CD133鉴定胶质瘤干细胞血管周围壁龛的实验研究

目的 检测脑肿瘤干细胞(BTSC)标记物CD133、巢蛋白(Nestin)和增殖细胞核抗原(PCNA)在74例脑胶质瘤标本中的表达,探讨肿瘤干细胞生存的微环境一壁龛的组成、形态及其在脑肿瘤组织中的分布. 方法 选取安徽医科大学附属省立医院神经外科自2007年1月至2008年10月间手术切除的74例胶质瘤标本,按照WH02000年的神经系统肿瘤分类分级标准分为Ⅱ级22例(低级别组)、Ⅲ级27例和Ⅳ级25例(高级别组),采用免疫组织化学染色和免疫荧光双标法分别检测标本中CD133的表达及其与Nestin、PCNA的共表达情况.计算并比较不同级别胶质瘤组织CD133+细胞、CD133+血管和CD133+壁龛所占的百分比.并对CD133+血管和CD133+壁龛的表达进行相关性分析. 结果 CD133+细胞聚集于壁龛内生长,低级别组胶质瘤中CD133+壁龛阳性率较低.壁龛内增殖细胞较少,与相邻肇龛之间界限清晰,周围CD133+血管分布较少.高级别组胶质瘤中CD133+壁龛阳性率高,壁龛之间无明显界限,壁龛内细胞增殖活跃,周围可见丰富的CD133+血管分布:壁龛中除CD133+/Nestin+BTSC外,可见CD133+/Nestin-细胞、CD133/PCNA+细胞等亚群细胞;不同级别胶质瘤CD133+细胞、CD133+血管、CD133+壁龛百分比不同,且肿瘤级别越高,三者表达越高,差异有统计学意义(P<0.05).CD133+壁龛与CD133+血管的表达呈正相关(r=0.425,P=0.000). 结论 在脑胶质瘤组织中存在着由CD133+/Nestin+BTSC和一些亚群细胞组成的壁龛结构,CD133+血管对于壁龛结构的维持起着非常重要的作用.

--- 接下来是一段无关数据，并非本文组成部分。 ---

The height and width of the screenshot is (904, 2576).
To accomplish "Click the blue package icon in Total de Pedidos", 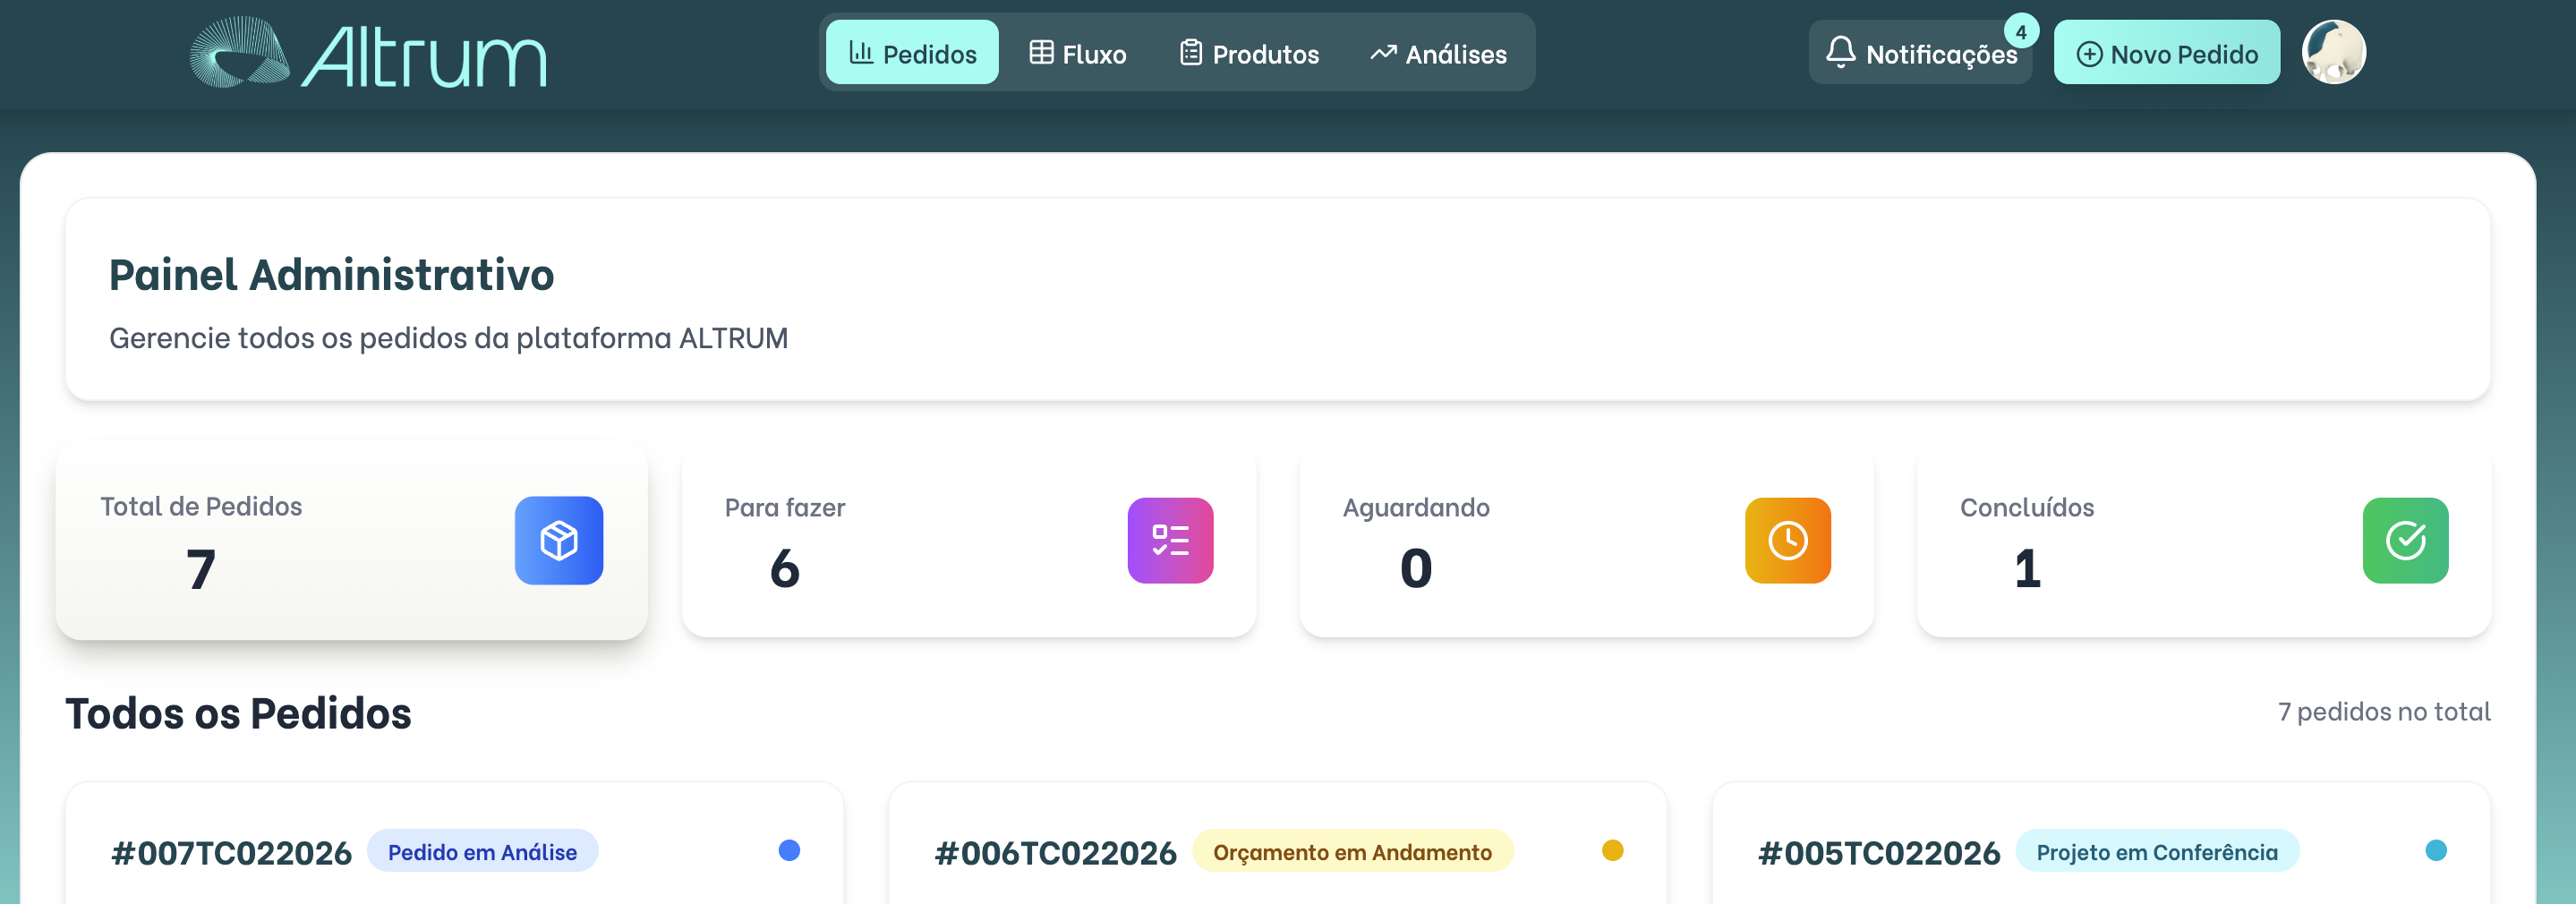I will click(558, 540).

CD133 in identifying perivascular niche of glioma stem cells

Objective To investigate the expressions of the putative brain tumor stem cell (BTSC) marker CD133, nestin and proliferating cell nuclear antigen (PCNA) in formalin-fixed and paraffin-embedded gliomas, and discuss the BTSC microenvironment: the composition, morphology and distribution of the niche. Methods The samples of 74 patients performed resection of the glioma in our hospital from January 2007 and October 2008 were chosen. According to WHO 2008 classification of nervous system tumors, they were assigned into low-grade glioma group (grade Ⅱ, 22) and high-grade glioma group(grade Ⅲ, 27 and grade Ⅳ,25). Immunohistochemistry was used to detect the expression of CD 133 in 74 cases of brain gliomas. Double immunofluorescence staining was employed to detect the co-expressions of CD133/nestin or CD133/PCNA. The percentages of the CD133+cells, CD133+ blood vessels and CD 133+ niches were calculated, and correlation analysis was also performed on their percentage and the pathological grading of the tumor. Results Accumulated CD 133+ cells grew in the niches. CD 133+ niches could be observed in all grade gliomas; low-grade group showed lower level expression of the CD 133+ niches, fewer proliferating cells, clearer boundary between the 2 neighboring niches and fewer surrounding blood vessels as compared with high-grade group. Besides CD113+/nestin+ BTSCs, some subsets as CD133+/nestin-cells and CD133-/PCNA+ cells were noted in the niches in the high-grade group. The percentages of CD 133+ cells, CD 133+ blood vessels and CD 133+ niches were different in different grades of gliomas and the higher the grade of gliomas was, the higher their expressions were. Positive correlation was observed between the percentage of CD 133+ niches and the percentage of CD133+ blood vessels (r=0.425, P=0.000). The expression of CD133+ niches in high-grade glioma were higher than that in low-grade tumors (F=5.324, P=0.002). Conclusion Glioma tissues have niche structures, which composed of CD133+/nestin+ BTSCs and some subsets. CD133+ blood vessels were playing a key role in maintaining the niche structure, and the expression of CD133+ niches is statistically different in different pathological grading tumors.